■ SET EXERCISE ■
Carry on the essay below about right-sizing John Muir as a hero, picking up after its final sentence.

■ PASSAGE GIVEN ■
- - - - -
In our last post, I wrote about the need to right-size our heroes, and of the opening I see, given conversations with other hikers along the Nüümü Poyo, to right-size the environmentalist icon John Muir.
As I noted then, this is an important conversation for all of us to take part in, even those who may not hold Muir as a personal hero. We all carry around a set of ideas that he did a great deal to embed within the broader culture. And those ideas rest on questionable foundations.
What I’m sharing and emphasizing here about John Muir is nothing new, and has been discussed many times before. But attachment for some runs deep (as we’ll discuss down below); the broader public conversation certainly isn’t over.2 And for some of us, it will be something we just haven’t taken time to pause and think about.
I’m including some extensive quotes from Muir in this next section to help us do that pausing and thinking. Muir was a verbose Victorian, so these aren’t short, but I feel it’s important for those who haven’t seen it to witness the way in which he pulls out all the classic racist tropes (those dirty drunken sneaky savage Indians!) And I want it to be clear that these are whole chunks of thought for Muir, not fleeting phrases I’ve strung together to make a point. Hence the long quotes.
The passages below also help demonstrate—and this is key—how Muir uses those tropes to help construct his understanding of the pristine and uninhabited wilderness. Understanding this will help us to see how and why we might reevaluate our relationship to Muir and his legacy, and why it it’s reasonable to take corrective action like ceasing to plaster Muir’s name all over those areas he once traveled. And it will help us begin to deconstruct and move beyond our own conceptions of and attachments to an ideal of “wilderness” that is no longer useful.
- - - - -
■ DATA EXTRACT ■
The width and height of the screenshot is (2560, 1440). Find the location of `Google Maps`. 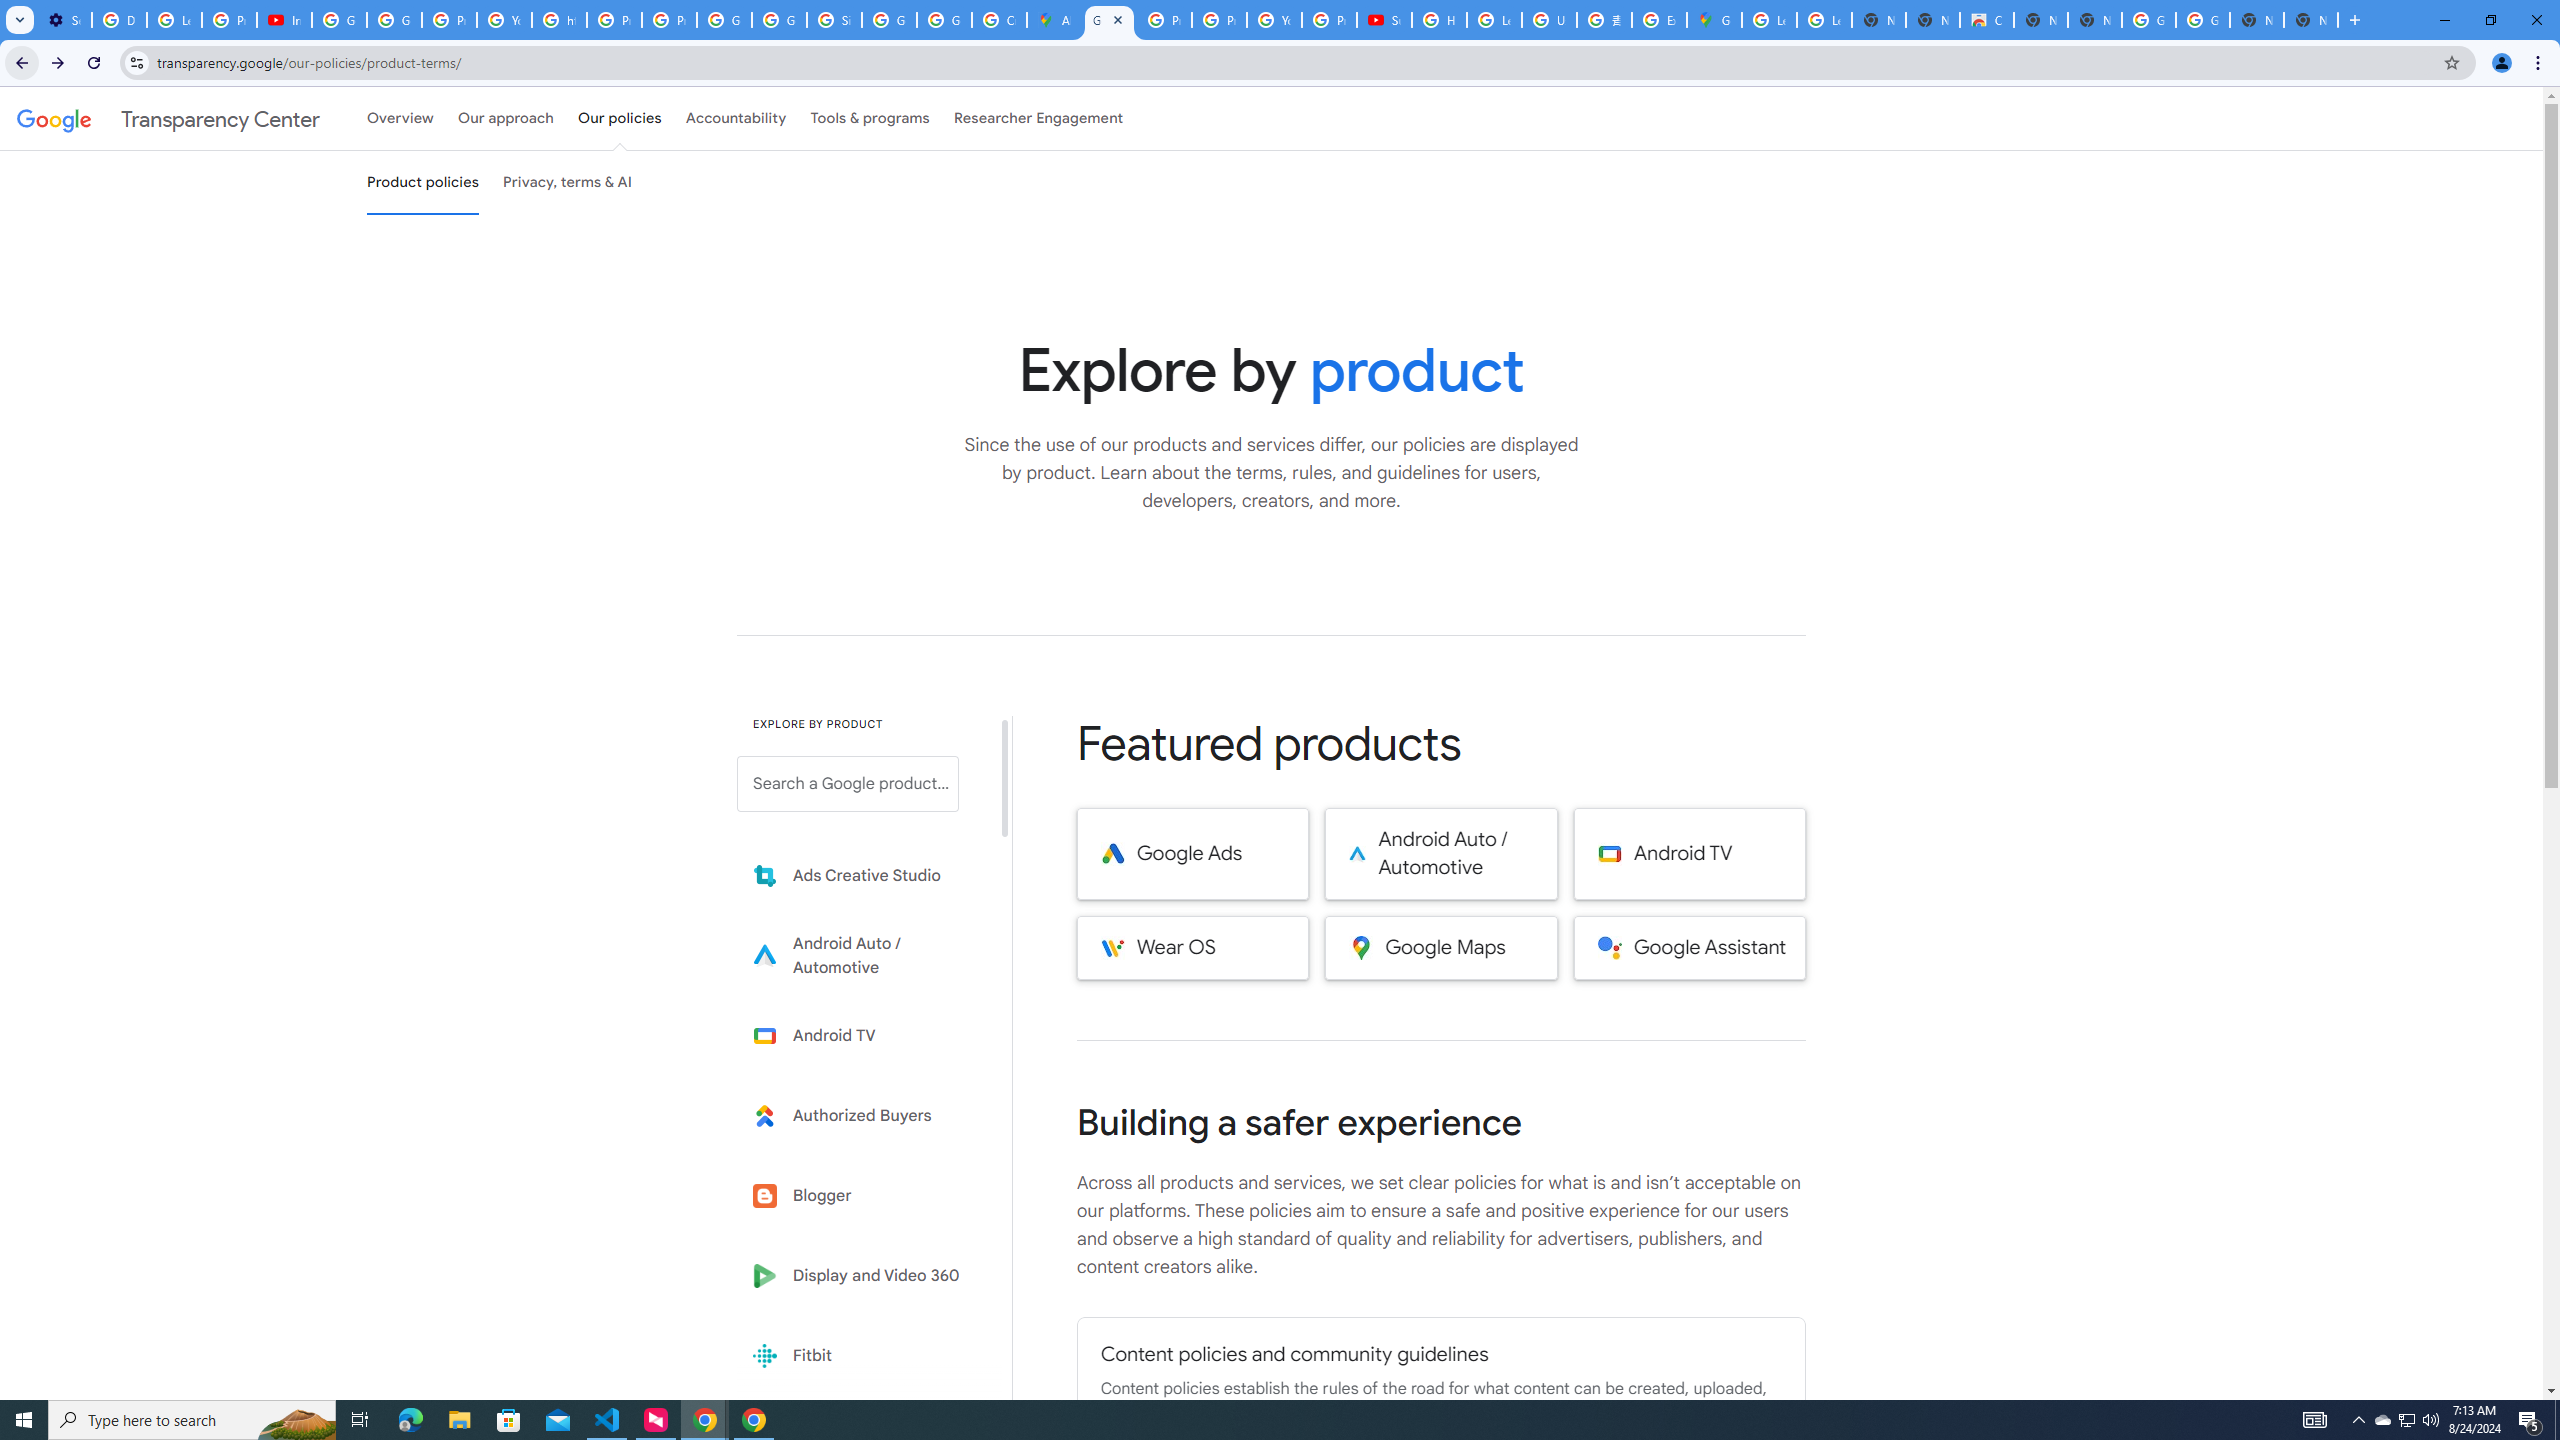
- - - - -
■ ANSWER TO THIS PROBLEM ■
Preferring the Society of Squirrels: My First Summer in the Sierra
Until this last month, I’d mostly read small quotes or excerpts from Muir’s writing. So I had not encountered the more notorious remarks he makes about the Indigenous peoples he meets on his travels. Or, more accurately, tries not meet; he attempts to avoid interaction if he can, as he describes in this journal entry from My First Summer in the Sierra:
August 21
A little higher, almost at the very head of the pass, I found the blue arctic daisy and purple-flowered bryanthus, the mountain’s own darlings, gentle mountaineers face to face with the sky, kept safe and warm by a thousand miracles, seeming always the finer and purer the wilder and stormier their homes.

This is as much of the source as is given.